En el que Tupã descubre a Arasy y la nombra Madre de los Cielos.
De la contemplación al descubrimiento tan sólo hay un paso. Tupã observa
con agrado las consecuencias de su obra y descubre, aún con más agrado,
la presencia de otro ser que es gracias a su creación. Allí está, invisible y
con todos sus encantos.
Tupã siente que el alma se le sale del cuerpo y va al encuentro de la
maravilla que sus ojos contemplan.
Arasy levanta su mirada y es como si levantara el universo entero, y al
bajarla nuevamente cae como caen las sábanas que se tienden sobre el
lecho para una noche de bodas. Esa mirada de suave pelaje ha lanzado
sus dardos de la luna al sol, desde sí misma al centro de la Creación.

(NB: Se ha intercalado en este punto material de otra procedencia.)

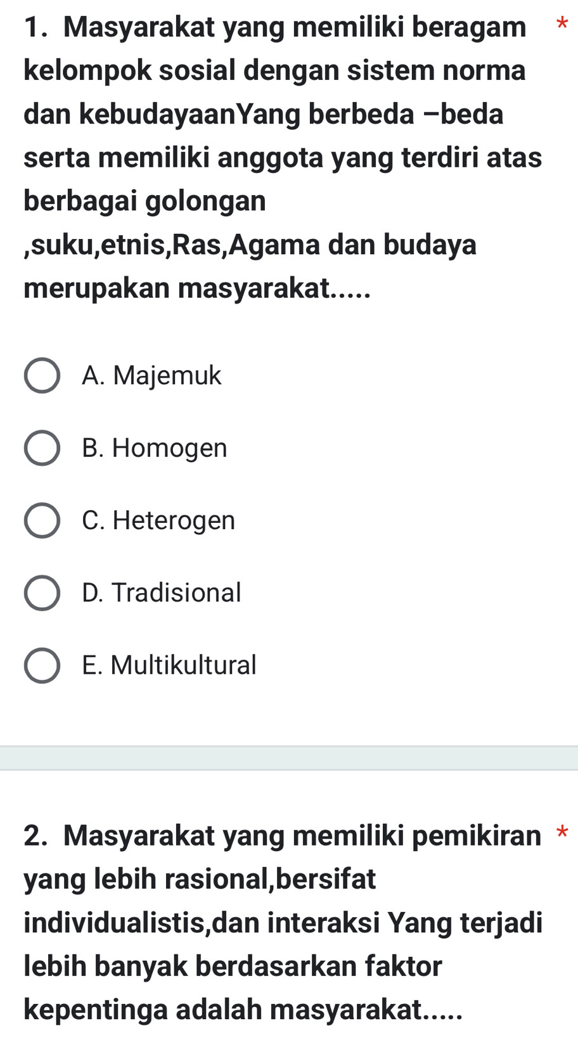The width and height of the screenshot is (578, 1047).
Task: Click the "C. Heterogen" answer label text
Action: pos(158,520)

Arasy, envuelta en su cabellera nace a nuevas sensaciones. Es el mismo
Creador el que la ha visto con su túnica aérea, sus pies de sólido nácar
sosteniendo las columnas que enmarcan los finísimos escalones que
conducen a las mieles de la eternidad. La ha visto y la ha elegido.
–Arasy –dice Tupã ahora– y su voz recorre en un susurro enamorado y azul
todo el universo. La ha nombrado y eso es suficiente para que ella sea
ahora madre del azul eterno, Madre de los Cielos.